Garden compost forked into the planting hole is also another good way of breaking up soil and will allow the plant to establish much more quickly.
There is so much very impractical advice about how to make garden compost. Compost making is not a precise thing and in the end there are many ways of achieving success. Compost is an intermediate breakdown product of organic material, produced by the action of micro and other organisms. Any organic material will breakdown to form compost, some of it will be very slow to breakdown (such as wood) and some of it very quick (such as grass clippings).
Garden compost will eventually turn into humus, a largely inert black glue like material – after countless organisms have fed on it. Whole communities will chomp their way through organic matter, each group feeding on the remains of the last. Their bodies will trap nutrients and as these too decompose, nutrients will be released to plants. What an amazing system has evolved to feed on and nourish plant life, no wonder it took 4.5 billion years.
Where are you going to get it from? Apart from buying it in, which due to expense will not be feasible in anything but a small garden, you will absolutely have to make your own. This is a very simple and pleasurable process. The perfect end result is a sweet smelling, friable, dark brown, almost crumbly mass which is a joy to work with. However, any garden compost or organic material is better than none and I would have no hesitation in adding even fairly lumpy or slightly smelly compost to the soil.
As garden compost is such a precious commodity, use it on plants and areas that benefit from it most. Tough drought tolerant plants such as lavenders, rosemaries, teucrium, cacti and succulents are perfectly capable of growing in un-improved soil. Better to use it where you want to encourage flowers and lusher growth – herbaceous perennials, roses, annuals, tropicals etc.
Rules for Making Garden Compost (picture left our compost heap after annual Autumn tidy-up)
Ideally you will start with a mix of 1/3 green material (lawn clippings, prunings from containers, kitchen waste etc.) and 2/3 woody/brown material (autumn or winter prunings or autumn leaves). The reason for this is that there is a good balance of nitrogen containing material (green) with lignin-rich carbon based material (brown).There seems to be a vogue for keeping leaves separately to make leaf mould, I find this unnecessary since they rot in the heap anyway. In practice you will have to make compost with what you have as you have as it is available; this will affect the outcome of the compost.

### Dataset excerpt

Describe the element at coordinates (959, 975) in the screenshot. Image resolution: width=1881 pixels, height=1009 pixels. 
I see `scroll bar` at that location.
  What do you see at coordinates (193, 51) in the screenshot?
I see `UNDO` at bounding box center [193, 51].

### Given request A
Name every drought-tolerant plant that the garden compost text says can grow in un-improved soil.
### Given request B
Please carry on the garden compost text from its final sentence, keeping its subject and style.
The material has no connection to the garden compost text.

### Final answer A
Lavenders, rosemaries, teucrium, cacti and succulents.

### Final answer B
Garden compost will make much more quickly if you shred the material with a machine or by hand with shears. I shred ours with an electric shredder and if you do this you can take nearly all the shreddings and apply it directly to the soil as a mulch without composting it. It will self-compost and disappear very quickly, worms will drag it into the soil. Personally I prefer to compost it as I spread the spent caps of wine pressings on the garden as a mulch every autumn.
It is perfectly possible to make garden compost with unshredded material as long as it is not too tough and thick – it will just take a little longer. Indeed I never pass trimmings of perennial grasses through the shredder as they simply jam it up and they still break down quickly as long as they are kept damp.
You can add anything of organic origin to the heap and it will rot – even food, bread, meat, vegetable oil, fat etc., BUT if you do this you will attract vermin to the heap as rodents will eat even rotting food and it will also attract flies. Better to throw it away – vermin can get into anything that you can buy or make.
You may also add 100% natural fibre clothes and these will rot fairly easily. However you will end up with unrotted buttons, zips, washing labels, nylon thread etc and the clothes will make the heap hard to turn. I gave up doing this as it is too much bother.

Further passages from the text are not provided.